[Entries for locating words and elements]
↓↓↓

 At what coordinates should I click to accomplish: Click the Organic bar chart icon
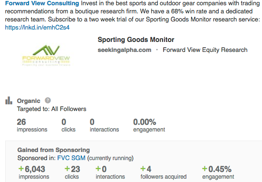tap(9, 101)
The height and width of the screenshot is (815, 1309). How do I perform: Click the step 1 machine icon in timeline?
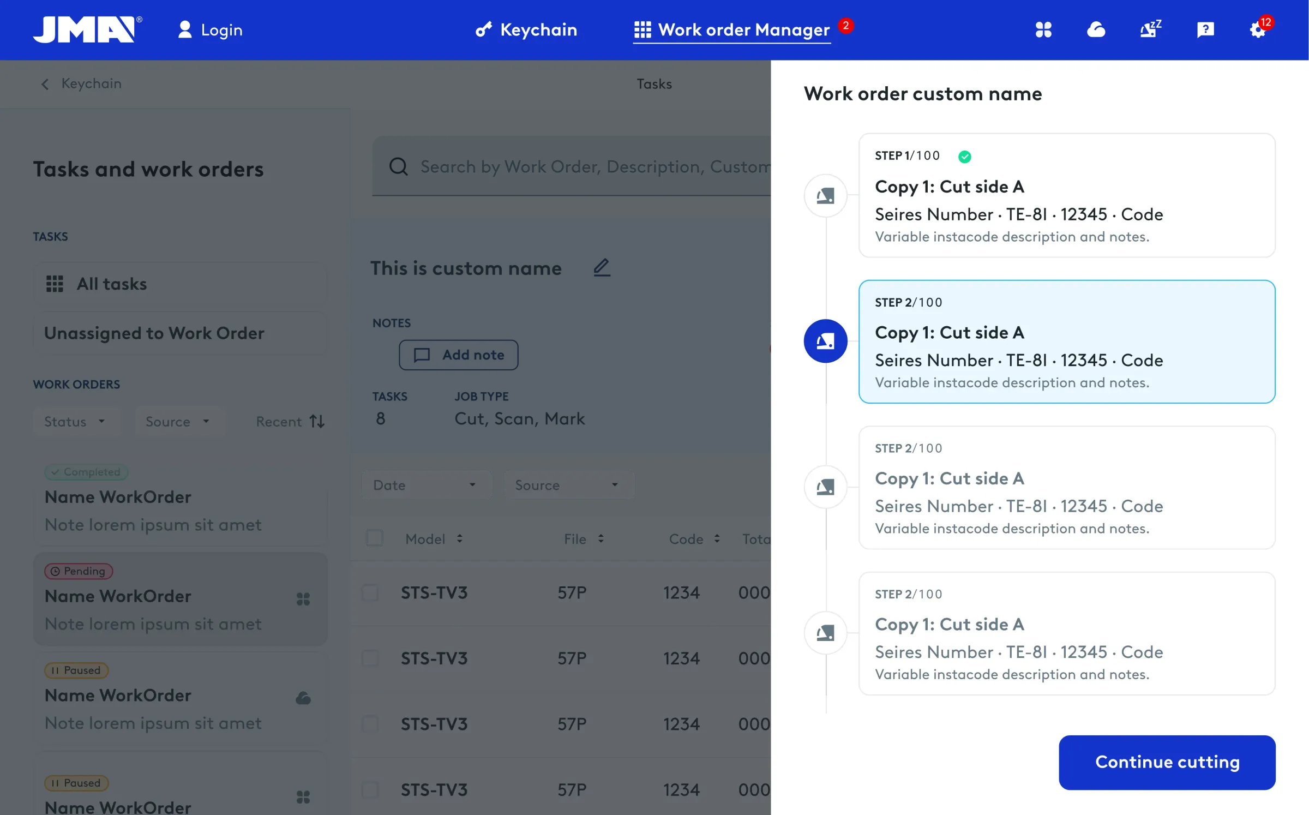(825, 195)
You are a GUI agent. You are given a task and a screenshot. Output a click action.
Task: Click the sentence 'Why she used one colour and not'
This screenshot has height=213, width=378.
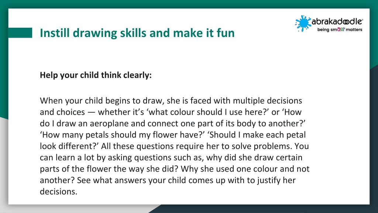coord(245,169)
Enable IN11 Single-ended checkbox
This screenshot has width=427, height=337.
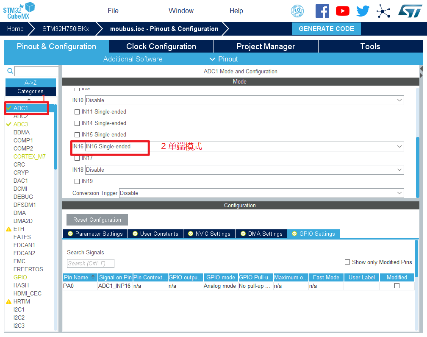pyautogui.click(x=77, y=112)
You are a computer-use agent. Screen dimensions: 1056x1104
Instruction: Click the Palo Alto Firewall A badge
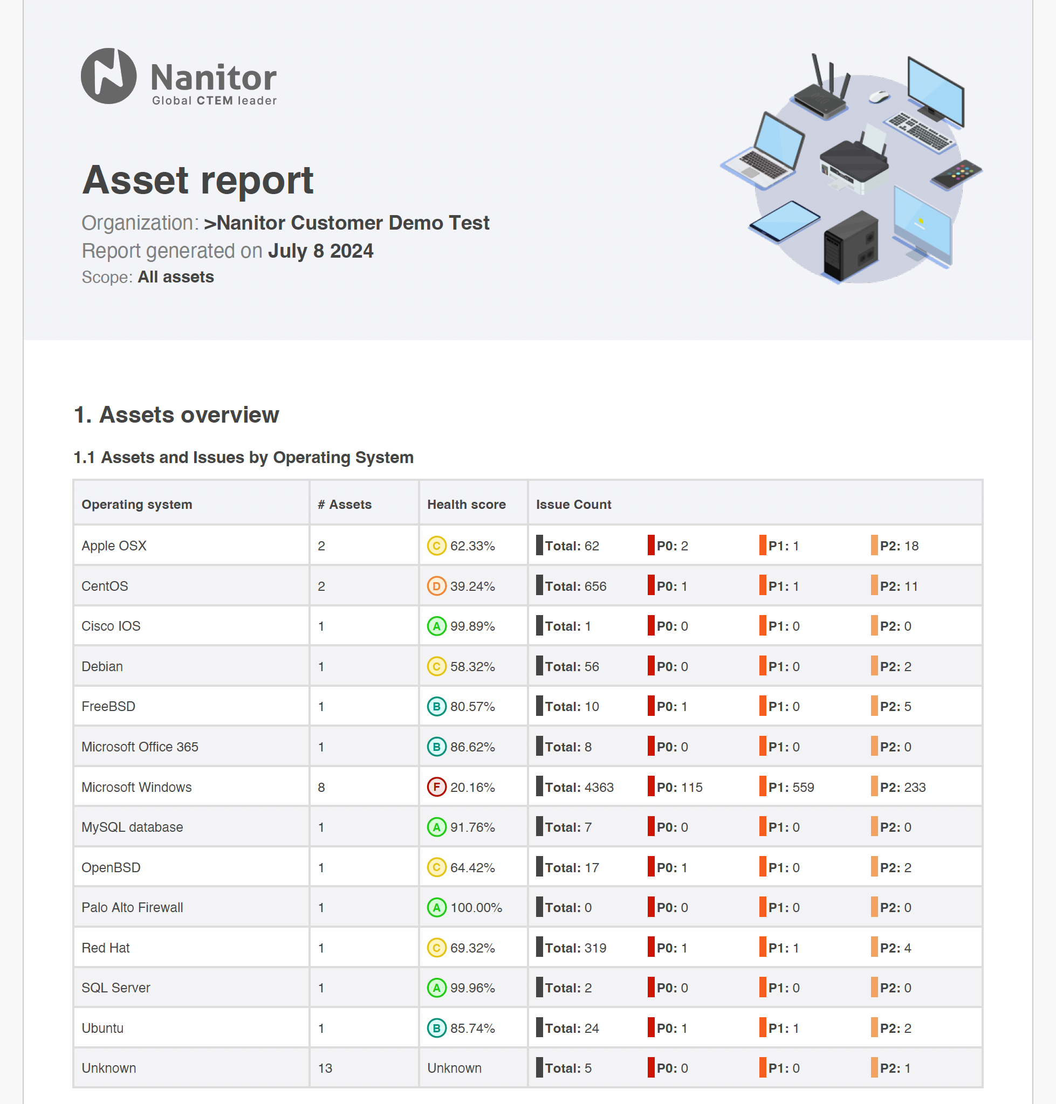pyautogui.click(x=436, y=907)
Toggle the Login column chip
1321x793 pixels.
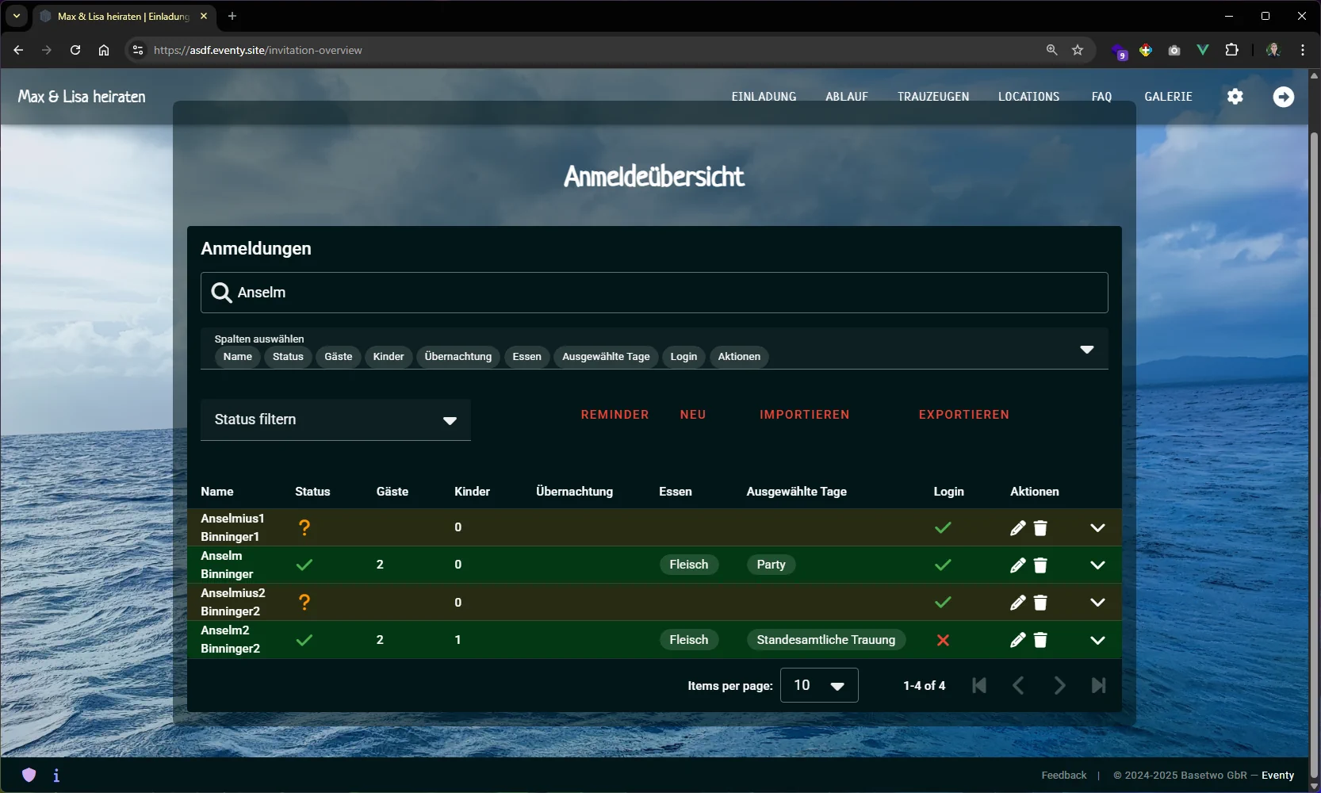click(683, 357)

↑↑↑
↓↓↓

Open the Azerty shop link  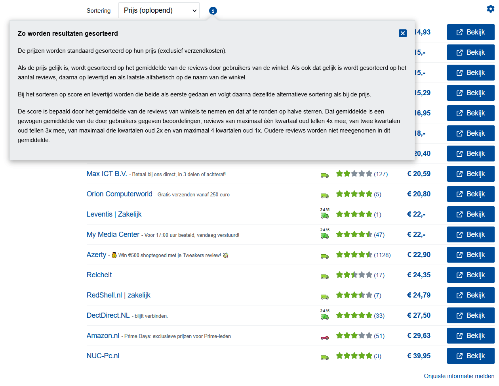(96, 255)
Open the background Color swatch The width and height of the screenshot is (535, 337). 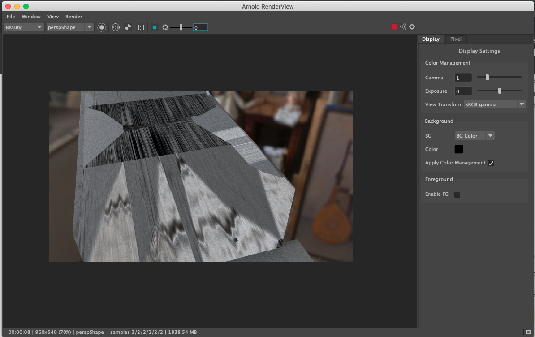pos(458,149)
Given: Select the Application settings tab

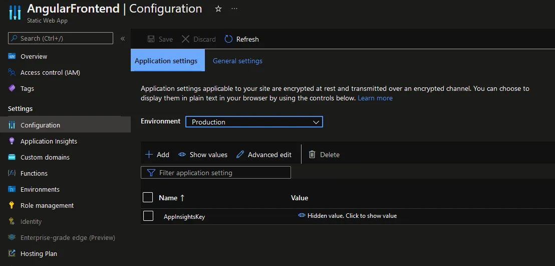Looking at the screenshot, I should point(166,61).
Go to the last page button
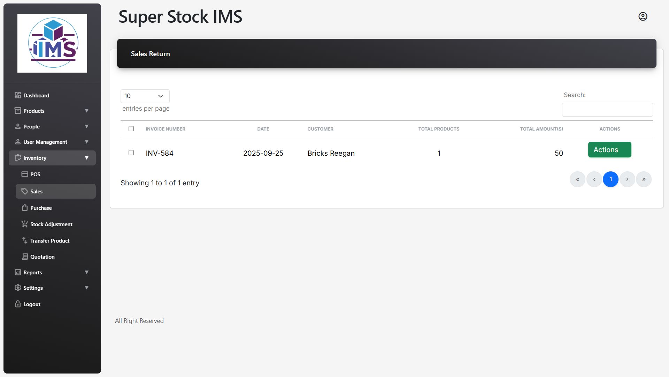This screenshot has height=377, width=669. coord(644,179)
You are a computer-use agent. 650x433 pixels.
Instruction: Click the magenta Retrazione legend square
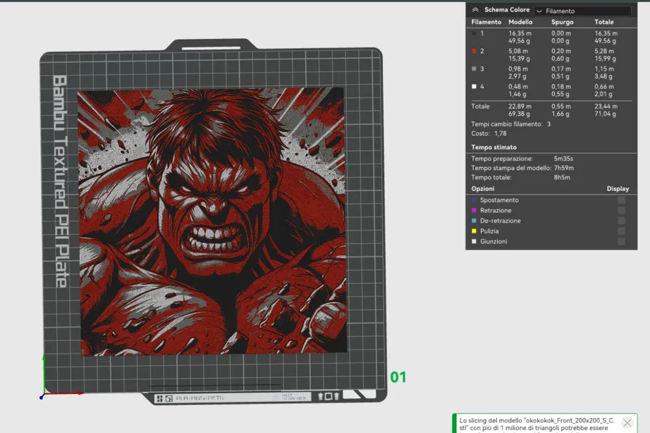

↑↑↑

Do this = Rewrite the rows between the line holding "At what coordinates" and the line holding "click(683, 357)", inclusive, with their requests, multiplying every coordinate in the answers by 2.1 and rounding to whole numbers, with halves rounded up. Leave the pictures out.

Exercise result =
 At what coordinates should I click to accomplish: Click the Organic bar chart icon
tap(19, 212)
The height and width of the screenshot is (815, 1309). How do I perform: Click the step 1 machine icon in timeline?
(1733, 410)
You are a GUI agent. You are given a task and a screenshot. Output a click action.
Task: Click the sentence 'Why she used one colour and not'
This screenshot has height=213, width=378.
coord(515,355)
Enable IN11 Single-ended checkbox
This screenshot has width=427, height=337.
pyautogui.click(x=162, y=235)
You are a computer-use agent. Screen dimensions: 1056x1104
Instruction: Click the Palo Alto Firewall A badge
pyautogui.click(x=916, y=1905)
Toggle the Login column chip
1321x793 pixels.
click(1434, 750)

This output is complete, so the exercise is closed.